# Padding, padding, padding!



## offshore2morro (Jan 12, 2014)

Hi all. I'm learning slowly and sporadically to snowboard on the infrequent trips I get to the snow (I'm from the UK and surf, on a longboard, most of the year - and I'm working on linking my turns at the mo.
What has stood out for me about the videos for beginners I've been watching on Youtube (and the actual lesson I had) is that the need to pad yourself up like a STORMTROOPER is completely understated.
Especially when the snow is icy the chance of doing yourself a serious injury - even on your first day - seems to me seriously underestimated. 
On my few outings, I've already lay on an icepatch wondering if I broke that hip I just landed on, had seven bruises on one arse cheek and an elbow bruise the size of a beermat, landed on my wrist so hard it hurt - even with a wristguard, and crunched my knees close to destruction. I bandaged blocks of polystyrene to my forearms after my third session at Christmas - and rammed a chair cushion down my pants! (That caused some amusement behind me in the line for the lift. . .) I had some padded pants - but they seemed way to thin - especially in the tailbone zone.
##############################
* **Tasks and exercises**
1. In the forum post about snowboard padding, what did the poster bandage to their forearms after the third session?
2. Do the following statements agree with the forum post about snowboard padding? (a) The poster surfs on a shortboard most of the year. (b) The poster is working on linking turns. (c) The poster found the padded pants thick enough in the tailbone zone.
3. Write a continuation of the forum post about snowboard padding, picking up after its last sentence.

* **Records from a dataset**
##############################
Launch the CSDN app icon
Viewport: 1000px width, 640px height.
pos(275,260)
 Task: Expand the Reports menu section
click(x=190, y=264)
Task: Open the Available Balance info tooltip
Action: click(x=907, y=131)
##############################
* **Responses to the tasks**
1. Blocks of polystyrene.

2.
(a) No: "surf, on a longboard, most of the year"
(b) Yes: "I'm working on linking my turns at the mo."
(c) No: "they seemed way to thin - especially in the tailbone zone."

3.
----------



## sclogger (Dec 3, 2013)

Skeletools seems to be the most popular for hip and tailbone protection. And any old low profile knee pads should work just fine. I use some old paintball kneepads, Planet Eclipse Overloads, if I know I will be doing some high risk riding. And some wrist protection couldn't hurt as well. My wrists tend to get a bit sore before anything else.


----------



## Mel M (Feb 2, 2012)

Padding's always useful, especially when you're older. Most of the time I wear low profile wrist guards and volleyball pads. I wear tailbone protection when I'm on a day I want to practice jumps.


----------



## corneilli (Nov 26, 2012)

Wrist protection and a helmet. Once broke some stuff in my knee when I hit the ice pretty hard, but hey, it's part of the fun :laugh:


----------



## CassMT (Mar 14, 2013)

> I bandaged blocks of polystyrene to my forearms after my third session at Christmas - and rammed a chair cushion down my pants! (That caused some amusement behind me in the line for the lift. . .) I had some padded pants - but they seemed way to thin - especially in the tailbone zon


 pics or it didn't happen!

i got into longboarding last summer, got the Triple8 padded short. Low-profile (lower than a cushion anyway) and they twice saved my tuktuk already, i think they would be good for snow. wristguards are a good idea too, probably the most damage prone area then starting out...


----------



## poutanen (Dec 22, 2011)

Yeah I like padding, I don't put my hands down to save myself when I fall (noob mistake) so no need for wrist guards for me. Upper body armour is great, I wear it all the time, I have padded pants but haven't tried them yet...


----------



## offshore2morro (Jan 12, 2014)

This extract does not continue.